当前位置:网站首页>The Google File System (GFS) learning notes
The Google File System (GFS) learning notes
2022-06-24 20:35:00 【zhanyd】
List of articles
Introduction
This article was written by xuwenhao, a teacher of geek time 《 Interpretation of classic big data papers 》 Course notes , A lot of text and pictures come from the column , Delete if there is infringement .
This article 2003 A paper published in 1987 , Although it's been a long time , But it is still a classic paper in the field of big data . Address of thesis :The Google File System
The core of this paper is to solve the problem of how to efficiently store massive data in a distributed environment .
GFS The architecture of
GFS It's single Master framework , single Master Give Way GFS The architecture of has become very simple , Avoids the need to manage complex consistency issues . But it also brings many limitations , For example, once Master Something goes wrong , The entire cluster cannot write data .
Throughout GFS in , There are two types of servers , One is Master, That is the whole GFS There is only one master node in ; The second is chunkserver, That is, the node that actually stores data .
since GFS It's called a distributed file system , So this file , In fact, you can not store on the same server .
therefore , stay GFS Inside , Will put each file according to 64MB The size of a piece , Cut into pieces chunk.

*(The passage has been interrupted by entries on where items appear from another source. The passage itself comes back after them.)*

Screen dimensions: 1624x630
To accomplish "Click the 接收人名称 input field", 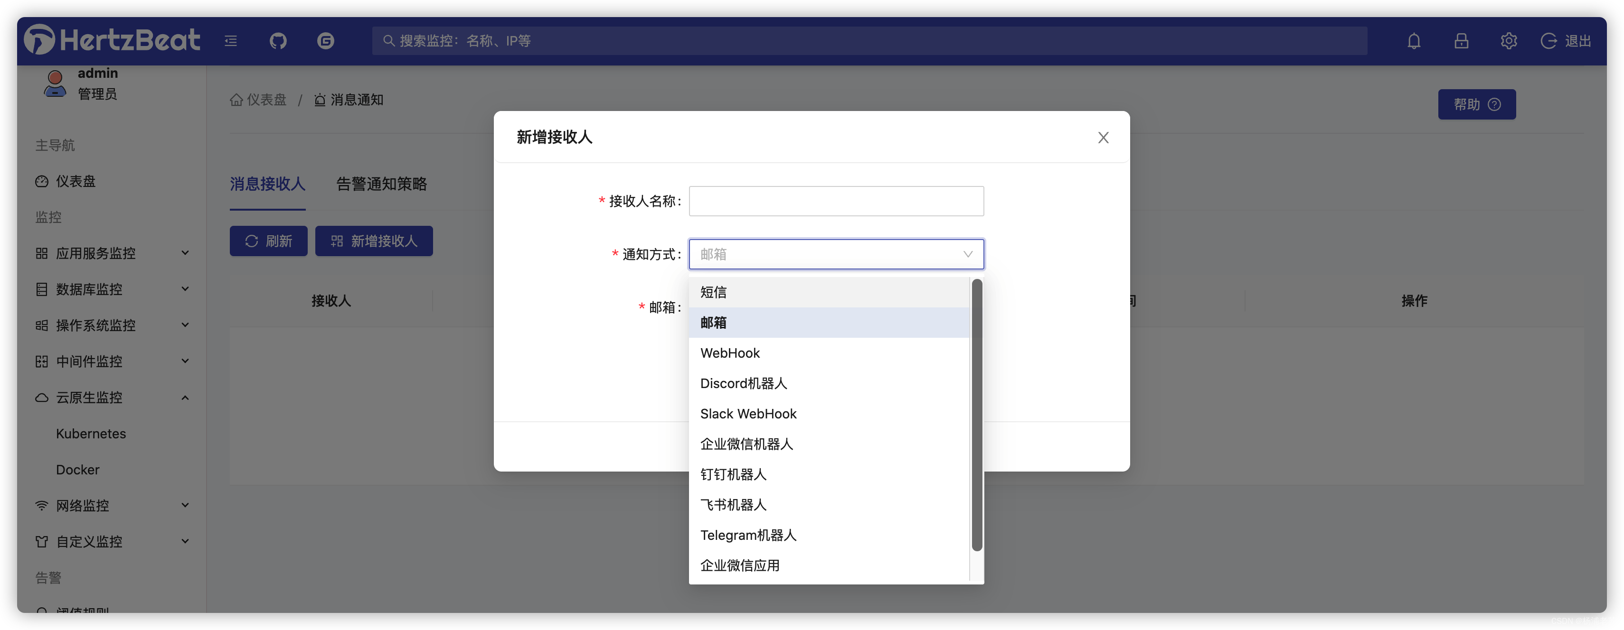I will [835, 201].
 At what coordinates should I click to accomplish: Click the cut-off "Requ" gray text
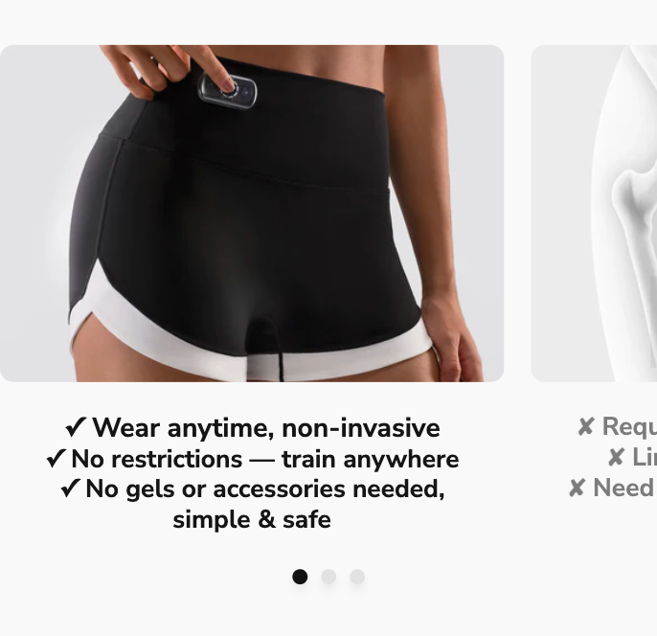629,427
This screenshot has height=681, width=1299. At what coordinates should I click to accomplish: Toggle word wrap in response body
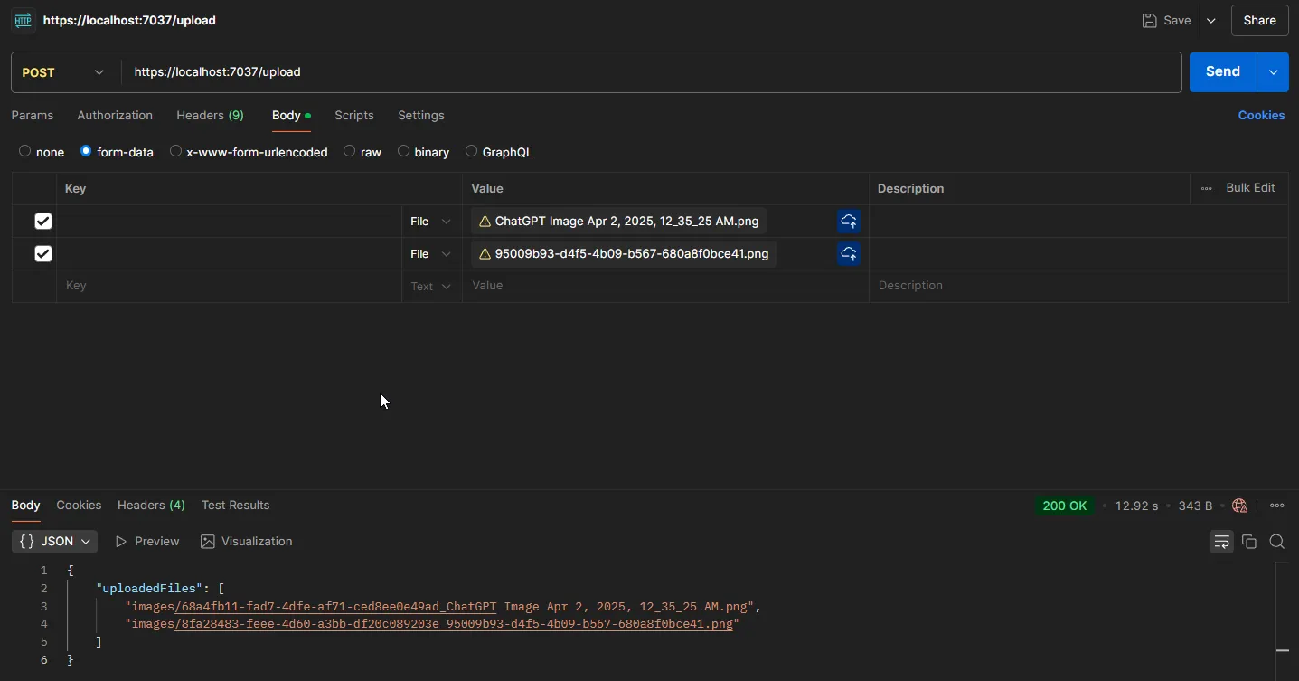pyautogui.click(x=1221, y=542)
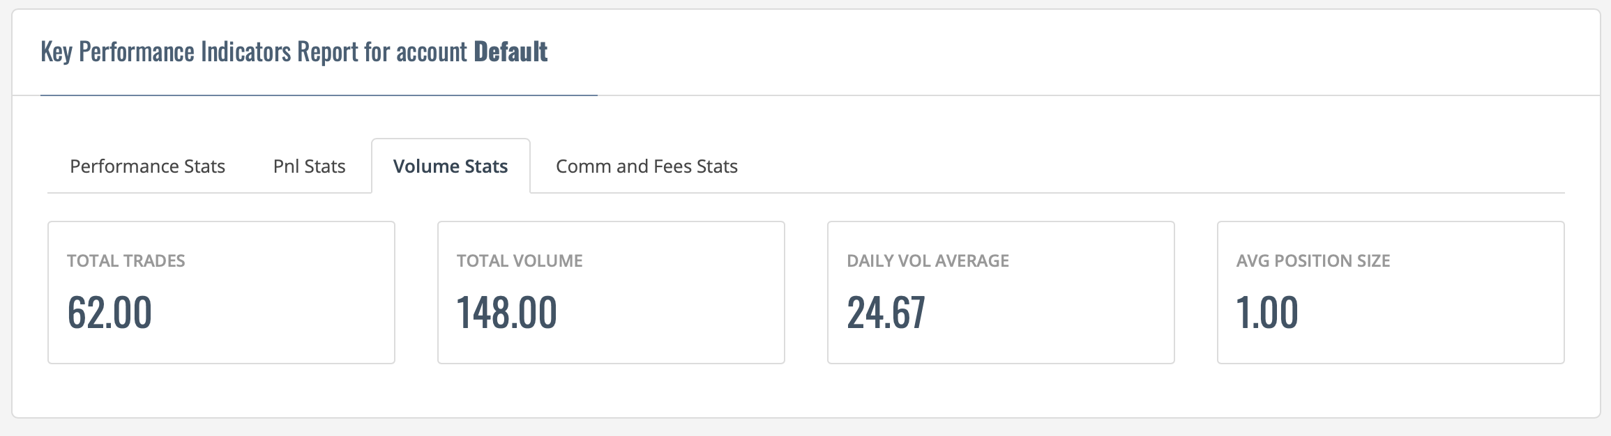Click the DAILY VOL AVERAGE label
This screenshot has height=436, width=1611.
click(x=928, y=260)
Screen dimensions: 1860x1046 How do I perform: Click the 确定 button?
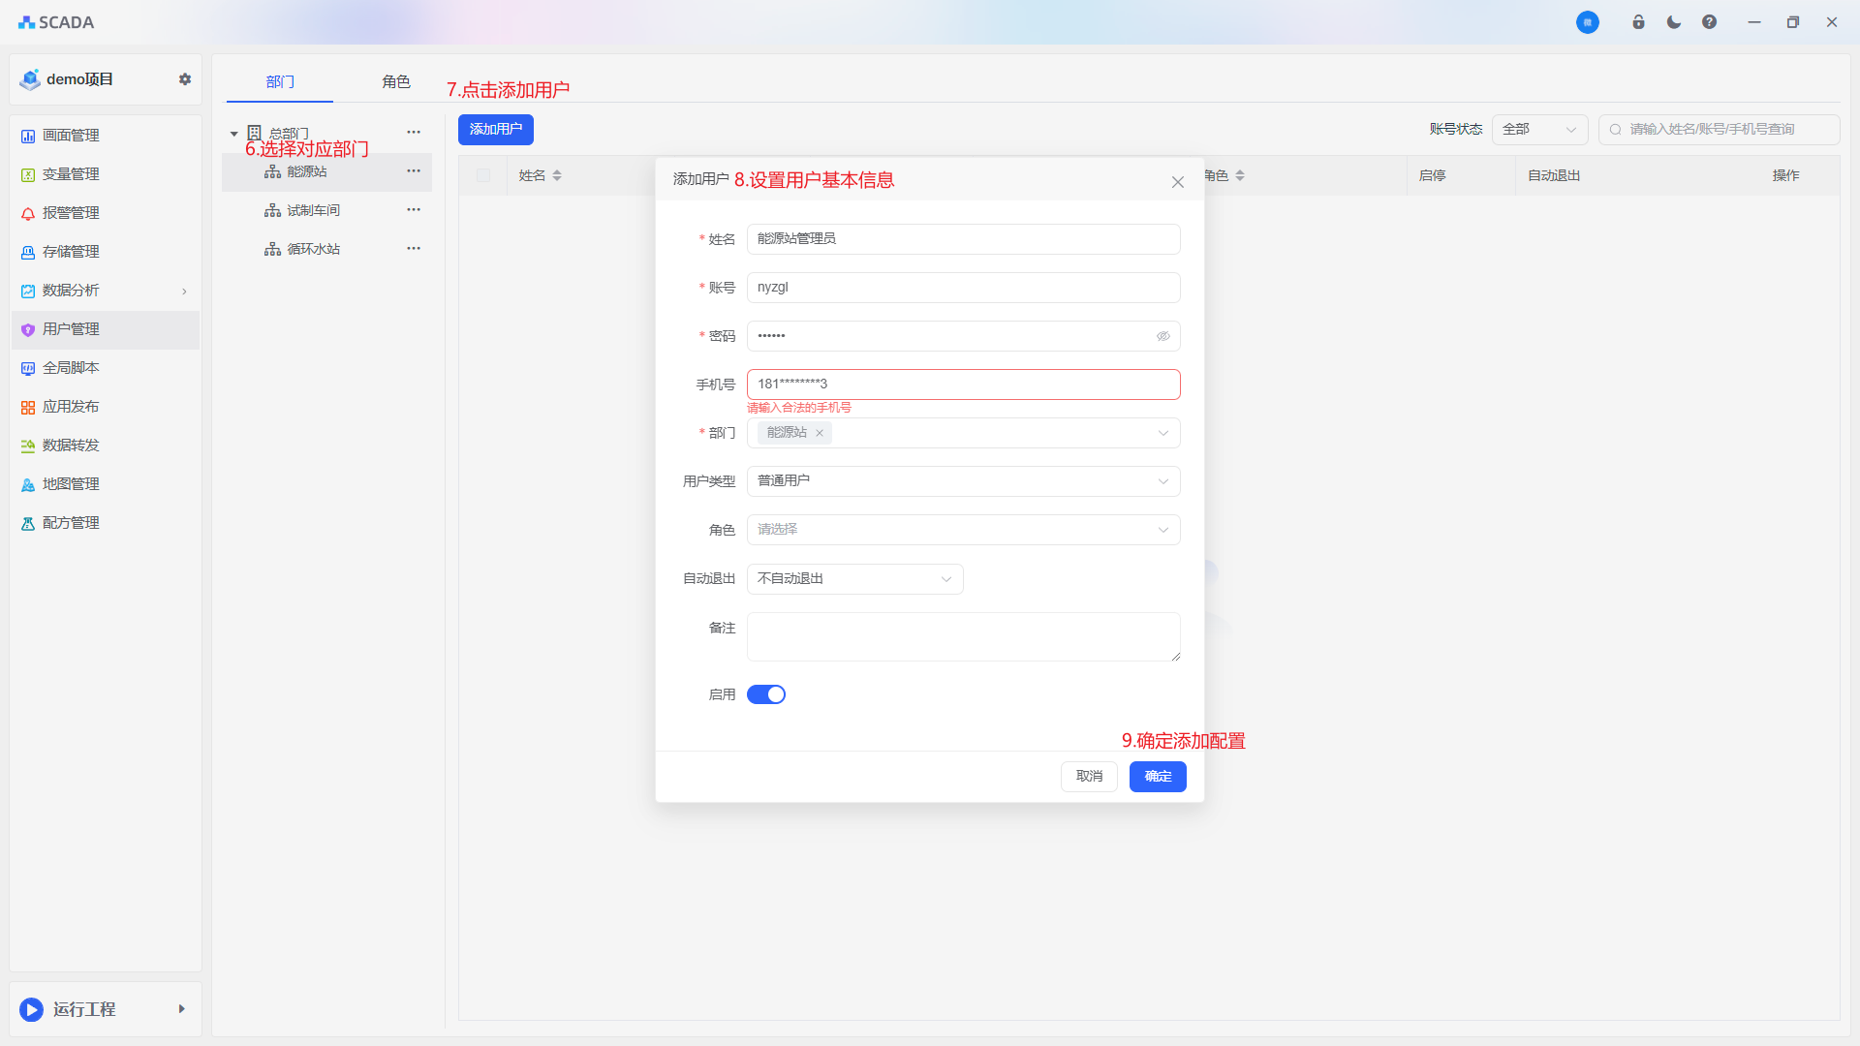tap(1158, 777)
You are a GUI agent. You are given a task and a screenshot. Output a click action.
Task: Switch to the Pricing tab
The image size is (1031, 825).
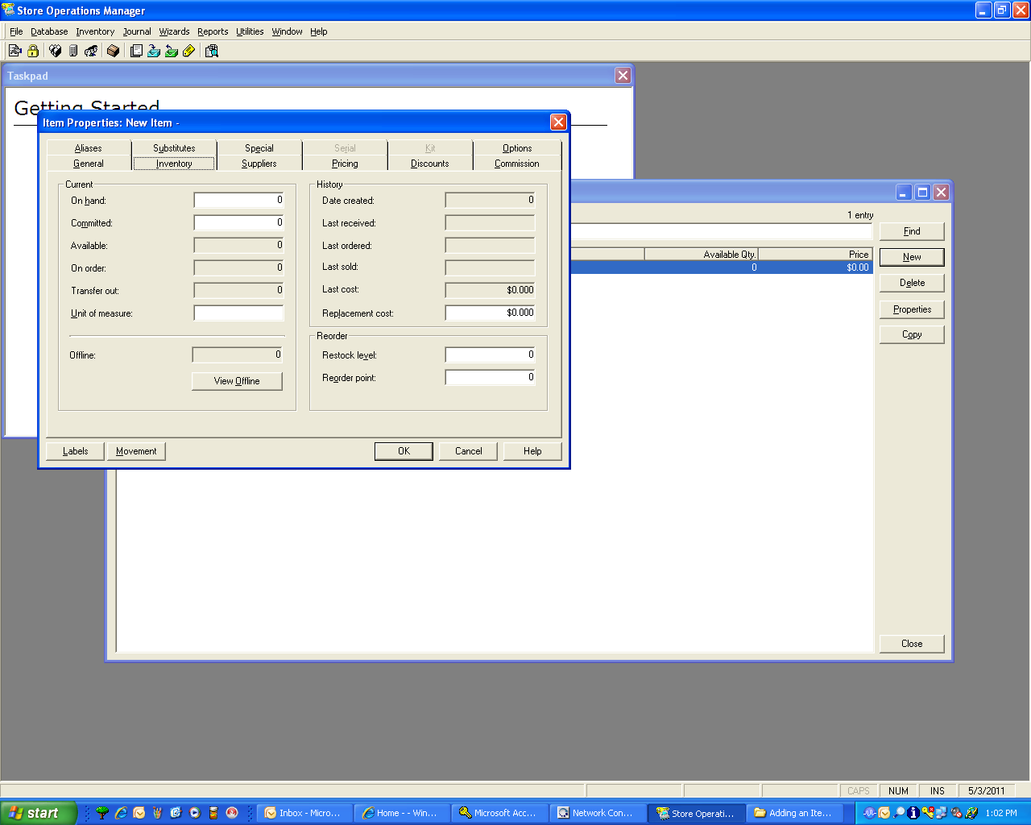[x=345, y=164]
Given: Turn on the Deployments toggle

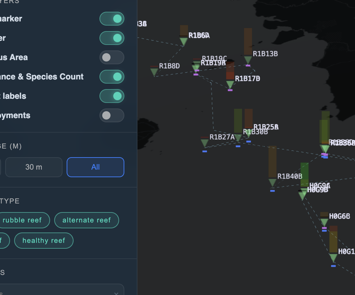Looking at the screenshot, I should coord(112,115).
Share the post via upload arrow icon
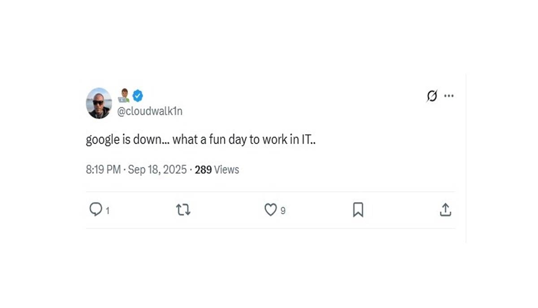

Every chunk There will be one in GFS The only one on the handle, This handle It's actually a number , Be able to uniquely identify specific chunk. And then every one chunk, In the form of a file , Put it in chunkserver On .
and chunkserver, In fact, it is an ordinary Linux The server , There is a user mode GFS Of chunkserver Program . This program will be responsible for Master as well as GFS The client of RPC signal communication , Complete the actual data reading and writing operation . Of course , In order to ensure that the data does not chunkserver If it is broken, it will be lost , Every chunk All three copies will be saved (replica).
One of them is the master data (primary), Two copies are secondary data (secondary), When the three data are inconsistent , The master data shall prevail . There are three copies , It can not only prevent data loss for various reasons , It can also be used when there are many concurrent reads , The pressure read by the sharing system .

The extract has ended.